Mais face à cette intrusion perçue dans leur vie privée, les internautes britanniques se sont massivement tournés vers les VPN comme solution quelques heures à peine après l’entrée en vigueur du texte. Ainsi, Proton VPN a vu ses inscriptions grimper de plus de 1 400 % en quelques heures au Royaume-Uni, propulsant l'application au sommet de l’App Store britannique. Le concurrent NordVPN a enregistré une hausse de 1 000 % de ses ventes quotidiennes.
« En essayant d'empêcher les enfants de voir des contenus préjudiciables en ligne, le gouvernement a peut-être poussé des centaines de milliers de personnes à adopter des outils qui rendent l'interception légale presque impossible », explique Graeme Stewart, responsable du secteur public chez Check Point. Selon lui, le gouvernement externalise l'application de la loi à des tiers qui ne rendent pas de comptes, ce qui n'offre aucune garantie de sécurité.
Ce comportement traduit une réalité simple : les internautes britanniques refusent de téléverser leurs pièces d’identité sur des plateformes de divertissement ou de médias sociaux. L'idée d'une interdiction totale des VPN a ensuite été évoquée, mais dans quelle mesure cela serait-il possible ? Le secrétaire à la technologie Peter Kyle a déclaré à Sky News qu'il va examiner « très attentivement » la manière dont les services VPN sont utilisés.
La position du gouvernement britannique sur les VPN grand public
Il ne s'agit pas là de simples conjectures motivées par la peur. Sarah Champion, députée travailliste, s'est plainte, alors qu'elle était dans l'opposition, que les VPN pouvaient nuire à la sécurité en ligne. Elle aurait toutefois inclus un « service VPN payant » dans ses dépenses. De son côté, le secrétaire d'État à la technologie Peter Kyle a déclaré que « l'interdiction des VPN n'est pas à l'ordre du jour », mais a appelé à la prudence dans leur utilisation.
Le Royaume-Uni estime que les VPN sont des services légaux. Un porte-parole du gouvernement a toutefois ajouté : « nous n'avons aucune excuse à présenter pour demander des comptes aux plateformes, afin de nous assurer qu'elles empêchent les enfants de contourner les mesures de sécurité. Cela inclut le blocage des contenus qui font la promotion des VPN et autres solutions de contournement, lorsqu'ils s'adressent spécifiquement aux enfants ».
Le régulateur britannique des télécommunications, Ofcom, a fait écho à ces arguments.
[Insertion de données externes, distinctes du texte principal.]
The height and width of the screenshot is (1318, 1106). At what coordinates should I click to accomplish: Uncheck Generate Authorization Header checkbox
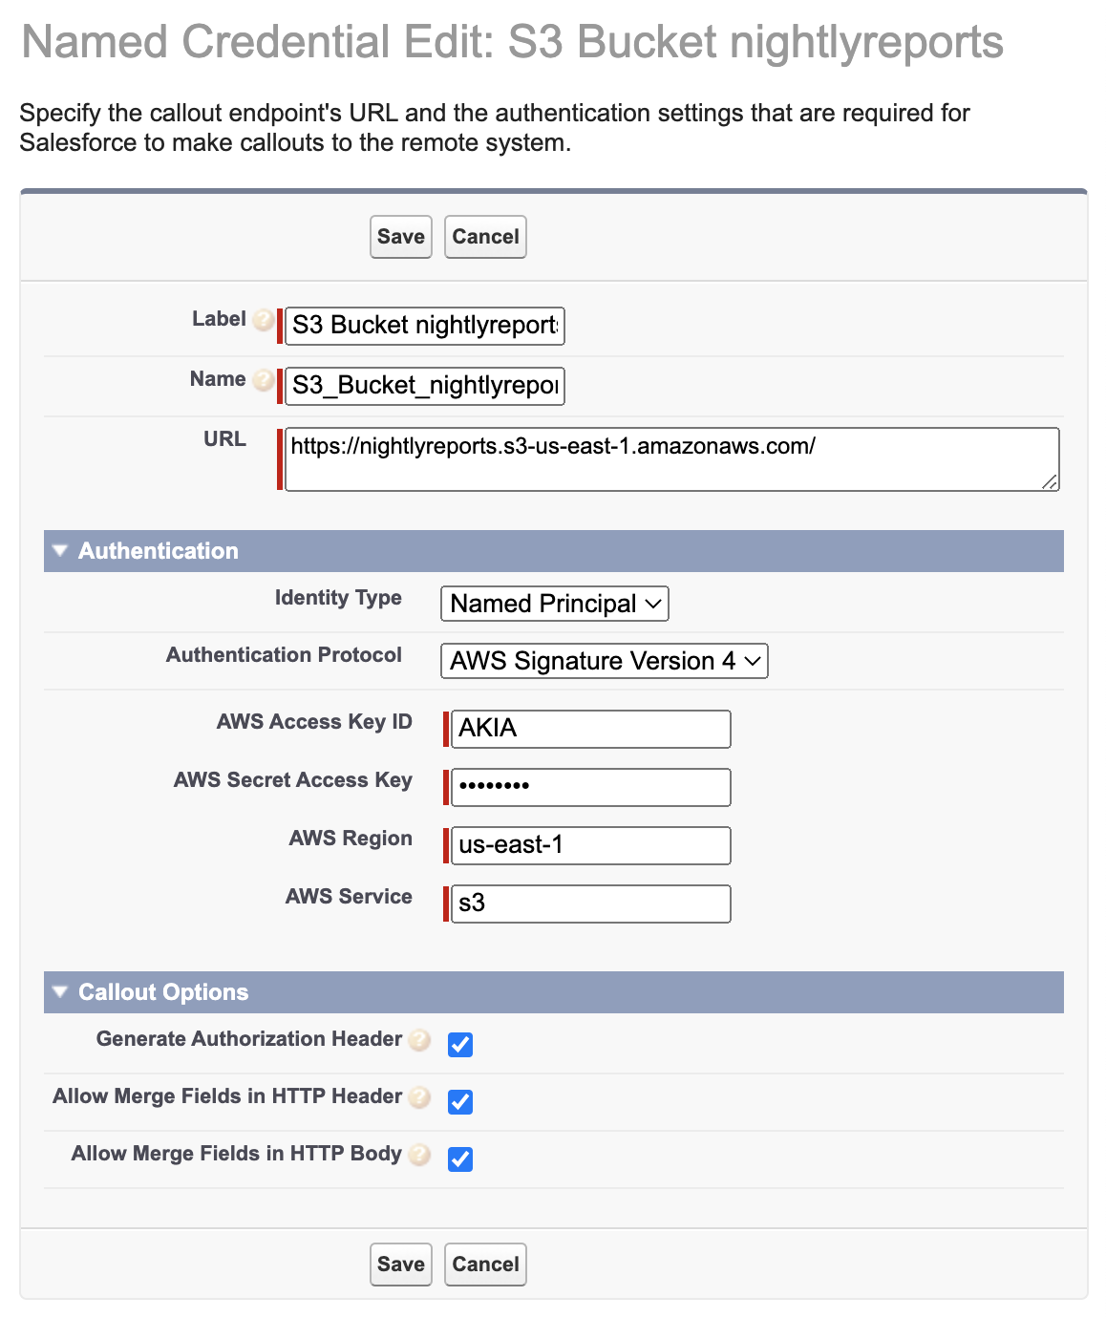[460, 1044]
Dans une déclaration, un porte-parole a reconnu que « les VPN sont des services légaux qui peuvent être commercialisés et utilisés par les citoyens britanniques ». Cependant, il a souligné que « les parents au Royaume-Uni doivent être conscients que si leurs enfants utilisent un VPN, ils ne peuvent pas bénéficier des protections prévues par la loi sur la sécurité en ligne ».
Le régulateur a ajouté que les parents inquiets de l'utilisation des VPN par leurs enfants peuvent prendre certaines précautions supplémentaires, notamment en ajoutant des contrôles parentaux au niveau du routeur ou en configurant des alertes lorsque de telles applications sont téléchargées.
Le Royaume-Uni pourrait-il interdire les VPN s'il le souhaitait ?
Certains experts en sécurité pensent que le gouvernement va effectivement légiférer pour combler le vide juridique concernant les VPN. Cependant, toute exigence supplémentaire concernerait probablement les plateformes de contenu plutôt que les fournisseurs de VPN. D'après Ilia Kolochenko, expert en droit de la cybersécurité, le Royaume-Uni pourrait voter une loi afin d'exiger des fournisseurs de contenus pour adultes qu'ils bloquent le trafic VPN.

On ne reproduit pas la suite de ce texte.